# EXERCISE INSTRUCTIONS
• a. In the Scenes of Writing book description below, transcribe the passage from "To help students" up to and including "they are used.".
• b. According to the Scenes of Writing book description below, which textual patterns of genres do students examine?

# DOCUMENT EXCERPT
Scenes of Writing: Strategies for Composing with Genres by Anis Bawarshi, Mary Jo Reiff, Amy Devitt
English | January 3, 2004 | ISBN: 032106111X | PDF | 608 pages | 211 MB

Scenes of Writing teaches students how to use genres to understand and write effectively for any situation, whether academic, workplace, or public. Based on current research in rhetorical genre theory that defines genres as rhetorical and social actions (the ways people make their way in the world, from thank you notes and horoscopes to editorials and progress reports to analysis papers and legal briefs), this textbook helps students gain and use knowledge of genres to make more critically informed and effective writing decisions within various scenes of writing. Learning such strategies provides students with transferable skills and knowledge to adapt their writing wherever and whenever they need to—in college and in the rest of their lives.

To help students see and understand their possible choices, Scenes of Writing teaches stu¬dents strategies for observing and analyzing writing scenes, showing them how the genres produced in those scenes reflect various situations—their readers and writers, purposes, subjects, and settings. Understood in this way, genres are kinds of texts that help writers gain access to and participate in the scenes in which they are used.

Structurally, Scenes of Writing moves from teaching students how to observe a writing scene and its situations (the readers, writers, purposes, subjects, and settings), to analyzing and critiquing the genres used to participate within the situations and scenes. Students examine the textual patterns of genres (content, appeals, structure, format, sentences, words) and what they reveal about the people who use the genres (their values and beliefs), the scenes in which the genres are used, and the activities that take place there. The book also focuses students' attention on the ways that they can critique existing genres and invites them to write differently, to design changed genres that meet different goals or reinforce different values and beliefs. Students apply this knowledge to the analysis and production of genres in academic, workplace, and public contexts.

# SUPPLIED MATERIAL
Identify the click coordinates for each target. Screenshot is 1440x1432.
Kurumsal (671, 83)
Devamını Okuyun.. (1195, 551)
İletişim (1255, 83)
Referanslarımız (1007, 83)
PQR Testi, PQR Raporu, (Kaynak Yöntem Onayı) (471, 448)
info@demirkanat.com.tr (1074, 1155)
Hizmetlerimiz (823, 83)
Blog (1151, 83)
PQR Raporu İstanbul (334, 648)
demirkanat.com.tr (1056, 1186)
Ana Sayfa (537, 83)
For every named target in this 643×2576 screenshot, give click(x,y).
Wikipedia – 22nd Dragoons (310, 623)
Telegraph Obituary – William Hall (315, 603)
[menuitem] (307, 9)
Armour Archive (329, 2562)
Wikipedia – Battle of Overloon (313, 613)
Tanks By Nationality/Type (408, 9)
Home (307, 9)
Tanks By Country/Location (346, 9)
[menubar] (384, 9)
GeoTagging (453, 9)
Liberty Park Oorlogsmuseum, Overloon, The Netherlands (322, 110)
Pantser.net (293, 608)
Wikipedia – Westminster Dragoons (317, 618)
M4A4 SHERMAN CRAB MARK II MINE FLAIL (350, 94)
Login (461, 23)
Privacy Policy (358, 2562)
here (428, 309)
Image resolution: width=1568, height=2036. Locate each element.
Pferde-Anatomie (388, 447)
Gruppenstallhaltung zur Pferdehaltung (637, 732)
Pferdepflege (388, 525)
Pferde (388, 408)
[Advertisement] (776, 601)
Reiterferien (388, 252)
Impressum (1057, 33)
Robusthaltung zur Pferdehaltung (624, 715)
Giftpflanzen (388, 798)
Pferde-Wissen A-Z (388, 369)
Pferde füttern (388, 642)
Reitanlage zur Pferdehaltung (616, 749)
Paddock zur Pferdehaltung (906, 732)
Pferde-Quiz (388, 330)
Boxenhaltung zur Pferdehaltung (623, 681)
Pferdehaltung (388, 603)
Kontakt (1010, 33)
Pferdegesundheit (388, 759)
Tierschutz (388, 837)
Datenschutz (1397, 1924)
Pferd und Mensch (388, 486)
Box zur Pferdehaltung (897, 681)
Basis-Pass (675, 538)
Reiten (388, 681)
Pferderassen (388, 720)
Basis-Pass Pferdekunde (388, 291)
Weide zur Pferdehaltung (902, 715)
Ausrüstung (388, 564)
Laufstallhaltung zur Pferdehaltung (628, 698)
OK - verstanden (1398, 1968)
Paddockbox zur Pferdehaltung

# TASK-BY-TASK SOLUTIONS
• a.
To help students see and understand their possible choices, Scenes of Writing teaches stu¬dents strategies for observing and analyzing writing scenes, showing them how the genres produced in those scenes reflect various situations—their readers and writers, purposes, subjects, and settings. Understood in this way, genres are kinds of texts that help writers gain access to and participate in the scenes in which they are used.

• b. Content, appeals, structure, format, sentences, and words.